In this regard, it will be interesting to see how patients taking prescriptions for anxiety weigh the recent findings about increased mortality associated with anxiolytics. How will anxiety patients weigh their need for immediate relief against the longer-term negative outcomes now associated with such drugs?
Even for those without an anxiety disorder, it can take time and training in order to diminish undue influence of anxiety on thinking about something like cancer risk. All of us stand to gain from a more objective understanding of how dread leads us to elect to endure more suffering than we otherwise might.
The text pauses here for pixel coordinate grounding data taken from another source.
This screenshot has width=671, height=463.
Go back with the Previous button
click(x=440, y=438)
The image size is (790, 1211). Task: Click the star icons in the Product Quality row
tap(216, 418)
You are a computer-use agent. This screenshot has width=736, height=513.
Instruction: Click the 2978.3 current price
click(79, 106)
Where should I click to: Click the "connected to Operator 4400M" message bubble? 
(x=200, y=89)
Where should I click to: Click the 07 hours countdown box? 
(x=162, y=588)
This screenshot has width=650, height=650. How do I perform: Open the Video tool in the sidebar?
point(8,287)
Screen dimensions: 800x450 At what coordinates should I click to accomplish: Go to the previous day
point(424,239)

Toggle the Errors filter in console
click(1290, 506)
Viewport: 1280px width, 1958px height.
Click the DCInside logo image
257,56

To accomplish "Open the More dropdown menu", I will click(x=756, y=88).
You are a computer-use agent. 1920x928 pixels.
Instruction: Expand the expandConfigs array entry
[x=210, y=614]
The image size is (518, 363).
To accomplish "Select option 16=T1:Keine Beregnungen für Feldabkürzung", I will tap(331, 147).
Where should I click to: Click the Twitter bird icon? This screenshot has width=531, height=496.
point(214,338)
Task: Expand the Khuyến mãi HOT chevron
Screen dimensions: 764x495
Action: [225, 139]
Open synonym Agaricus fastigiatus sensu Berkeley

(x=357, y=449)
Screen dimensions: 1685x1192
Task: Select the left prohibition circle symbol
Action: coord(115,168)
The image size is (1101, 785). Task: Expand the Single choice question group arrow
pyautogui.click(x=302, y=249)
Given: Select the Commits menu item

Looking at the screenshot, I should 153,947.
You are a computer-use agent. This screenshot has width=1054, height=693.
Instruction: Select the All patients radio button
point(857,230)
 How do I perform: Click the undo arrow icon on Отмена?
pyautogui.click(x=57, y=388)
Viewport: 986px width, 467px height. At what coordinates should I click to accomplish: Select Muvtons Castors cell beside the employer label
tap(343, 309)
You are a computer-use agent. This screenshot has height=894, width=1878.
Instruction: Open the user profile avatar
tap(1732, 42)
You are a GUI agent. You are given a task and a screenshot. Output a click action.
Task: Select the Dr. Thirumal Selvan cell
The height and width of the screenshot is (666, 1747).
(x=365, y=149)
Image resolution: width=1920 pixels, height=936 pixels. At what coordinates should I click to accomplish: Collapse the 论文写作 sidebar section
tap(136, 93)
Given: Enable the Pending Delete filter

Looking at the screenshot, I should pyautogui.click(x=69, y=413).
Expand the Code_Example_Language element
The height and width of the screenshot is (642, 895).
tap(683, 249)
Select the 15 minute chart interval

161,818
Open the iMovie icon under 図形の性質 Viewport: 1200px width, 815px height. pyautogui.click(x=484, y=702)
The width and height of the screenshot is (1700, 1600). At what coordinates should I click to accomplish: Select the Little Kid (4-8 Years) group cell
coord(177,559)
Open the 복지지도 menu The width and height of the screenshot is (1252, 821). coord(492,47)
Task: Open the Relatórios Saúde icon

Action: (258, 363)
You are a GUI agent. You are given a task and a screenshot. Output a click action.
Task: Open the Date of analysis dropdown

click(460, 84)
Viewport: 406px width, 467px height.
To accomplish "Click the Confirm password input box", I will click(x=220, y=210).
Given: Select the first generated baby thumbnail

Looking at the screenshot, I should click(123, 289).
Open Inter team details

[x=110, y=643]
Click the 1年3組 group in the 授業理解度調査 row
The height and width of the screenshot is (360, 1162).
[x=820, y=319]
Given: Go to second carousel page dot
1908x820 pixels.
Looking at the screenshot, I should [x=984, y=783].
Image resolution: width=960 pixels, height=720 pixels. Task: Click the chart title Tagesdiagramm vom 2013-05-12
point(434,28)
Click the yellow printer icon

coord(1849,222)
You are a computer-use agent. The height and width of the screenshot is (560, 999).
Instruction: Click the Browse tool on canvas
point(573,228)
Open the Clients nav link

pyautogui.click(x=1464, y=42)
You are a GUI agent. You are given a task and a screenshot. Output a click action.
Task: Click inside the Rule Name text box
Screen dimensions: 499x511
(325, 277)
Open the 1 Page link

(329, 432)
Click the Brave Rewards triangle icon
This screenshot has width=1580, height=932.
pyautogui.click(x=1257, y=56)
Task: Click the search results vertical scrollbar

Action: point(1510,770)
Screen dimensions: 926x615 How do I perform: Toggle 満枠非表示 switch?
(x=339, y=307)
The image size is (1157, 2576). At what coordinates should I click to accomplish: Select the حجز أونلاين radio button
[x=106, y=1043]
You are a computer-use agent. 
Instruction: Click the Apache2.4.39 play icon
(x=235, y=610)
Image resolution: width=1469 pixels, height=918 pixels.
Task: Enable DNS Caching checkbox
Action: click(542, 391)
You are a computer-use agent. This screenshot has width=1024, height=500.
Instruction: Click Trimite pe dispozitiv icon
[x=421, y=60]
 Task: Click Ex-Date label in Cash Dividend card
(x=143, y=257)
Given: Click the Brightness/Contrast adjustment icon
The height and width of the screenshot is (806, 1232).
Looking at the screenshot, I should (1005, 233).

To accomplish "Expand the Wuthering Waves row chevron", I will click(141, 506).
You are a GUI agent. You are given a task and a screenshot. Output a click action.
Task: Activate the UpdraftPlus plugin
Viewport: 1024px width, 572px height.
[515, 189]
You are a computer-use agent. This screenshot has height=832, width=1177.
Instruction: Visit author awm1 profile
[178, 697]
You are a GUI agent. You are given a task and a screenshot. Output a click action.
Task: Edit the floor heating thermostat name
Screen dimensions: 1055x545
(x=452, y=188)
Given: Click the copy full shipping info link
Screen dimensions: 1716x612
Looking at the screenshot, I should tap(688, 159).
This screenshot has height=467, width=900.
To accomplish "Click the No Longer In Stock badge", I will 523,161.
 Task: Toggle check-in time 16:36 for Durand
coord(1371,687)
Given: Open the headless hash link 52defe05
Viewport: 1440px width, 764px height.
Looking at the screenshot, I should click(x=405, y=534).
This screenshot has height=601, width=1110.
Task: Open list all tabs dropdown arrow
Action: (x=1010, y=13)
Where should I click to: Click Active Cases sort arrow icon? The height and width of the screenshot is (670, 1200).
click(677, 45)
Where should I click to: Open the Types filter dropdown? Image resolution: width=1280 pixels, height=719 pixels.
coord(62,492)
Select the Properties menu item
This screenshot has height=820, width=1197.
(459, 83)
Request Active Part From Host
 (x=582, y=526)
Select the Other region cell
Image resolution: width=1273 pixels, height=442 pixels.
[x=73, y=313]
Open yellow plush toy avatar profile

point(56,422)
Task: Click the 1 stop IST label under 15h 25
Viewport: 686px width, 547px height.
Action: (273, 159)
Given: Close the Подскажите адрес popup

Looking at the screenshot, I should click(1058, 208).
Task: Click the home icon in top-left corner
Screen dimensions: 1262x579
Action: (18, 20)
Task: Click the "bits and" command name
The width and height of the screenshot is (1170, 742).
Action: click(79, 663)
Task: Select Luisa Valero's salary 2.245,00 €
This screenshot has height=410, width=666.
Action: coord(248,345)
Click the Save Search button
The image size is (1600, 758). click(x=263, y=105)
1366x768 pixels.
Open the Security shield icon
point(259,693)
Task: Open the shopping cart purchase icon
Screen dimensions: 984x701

I was recently at a loss, for example, when my mother underwent several rounds of expensive and invasive testing to investigate an incidental medical finding. Her physician had indicated that these tests were necessary. I tried to reframe the decision for her based on the medical literature. In my view, there was no clear indication that she needed these tests and, in fact, the screening procedure used by her doctor to find the initial abnormality has been broadly condemned by various professional societies.
Over and over again she repeated, before each test, “I just want to get it done with.” The testing revealed no abnormalities. I have spent much time in the weeks since trying to figure out how I might have intervened differently in order to spare her the cost, the stress, and the radiologic exposure.
Get-it-out-of-the-way thinking is probably inversely related to our capacity for procrastination. I am a horrible procrastinator, but I have learned over the years that sometimes—occasionally—if you procrastinate long enough, the problem really does go away.
But it’s not the kind of outcome you want to bank on. But neither is the elective, preemptive, 6 out of 10 electric shock. There is room for all of us, as patients, to learn how to better weigh risks, and to identify dread as the product of often-flawed calculations. There’s already enough inevitable suffering; let's start looking for the pain we can avoid.